- [Work to be completed] Please copy exactly the line that contains "You are a computer-use" and every line after it through the end of the records, leaving the pictures out.

- [Exercise input]
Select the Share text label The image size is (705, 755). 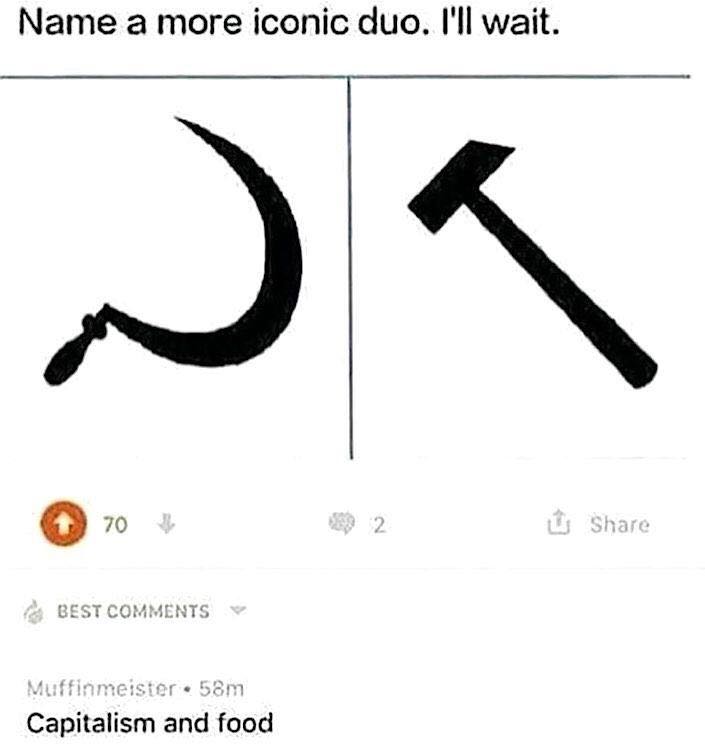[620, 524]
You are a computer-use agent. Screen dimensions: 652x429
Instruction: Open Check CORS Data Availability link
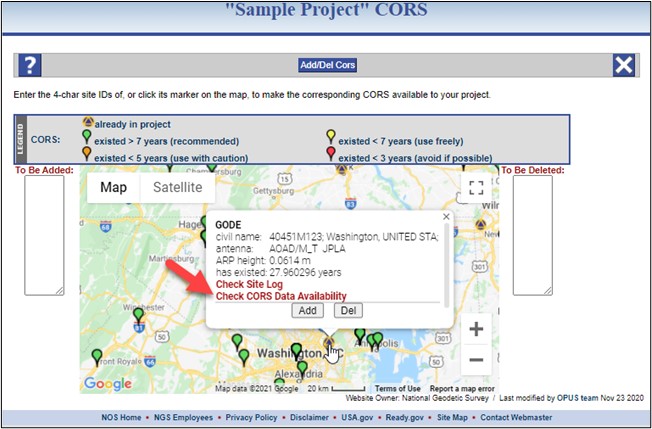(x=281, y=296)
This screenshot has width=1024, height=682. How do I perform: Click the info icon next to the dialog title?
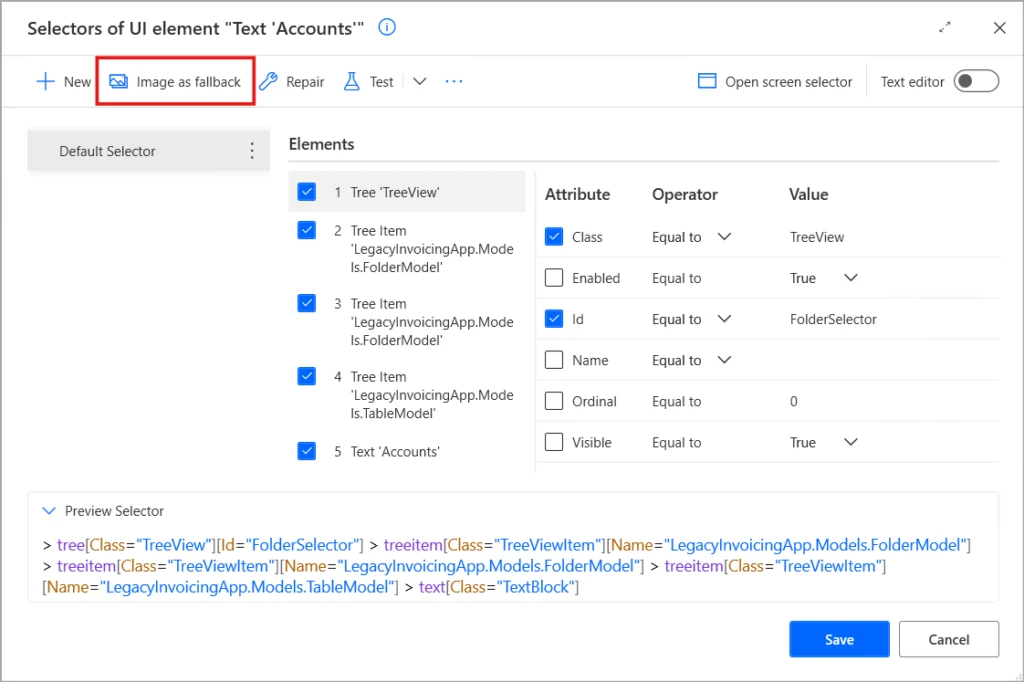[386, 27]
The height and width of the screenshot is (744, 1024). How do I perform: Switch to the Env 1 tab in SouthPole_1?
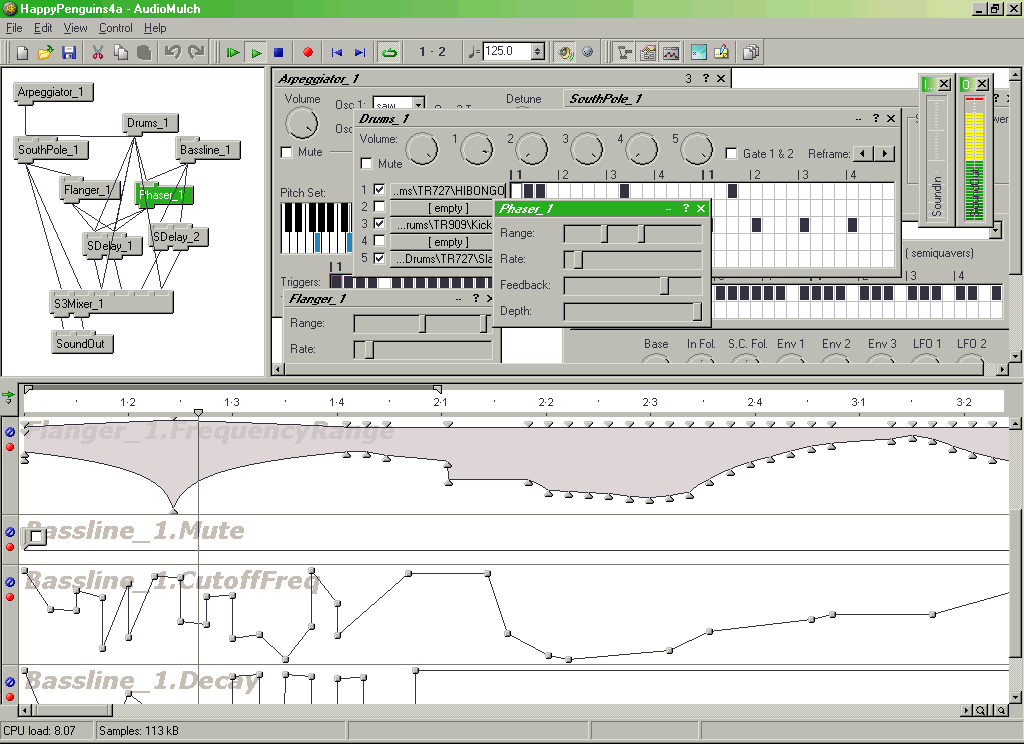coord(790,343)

- [Finished task]
You are a computer-use agent. Screen dimensions: 652x429
Instruction: Open Check CORS Data Availability link
(x=281, y=296)
This screenshot has width=1024, height=682. How do I perform: Click the info icon next to the dialog title?
[386, 27]
The height and width of the screenshot is (744, 1024). How do I perform: Switch to the Env 1 tab in SouthPole_1?
coord(790,343)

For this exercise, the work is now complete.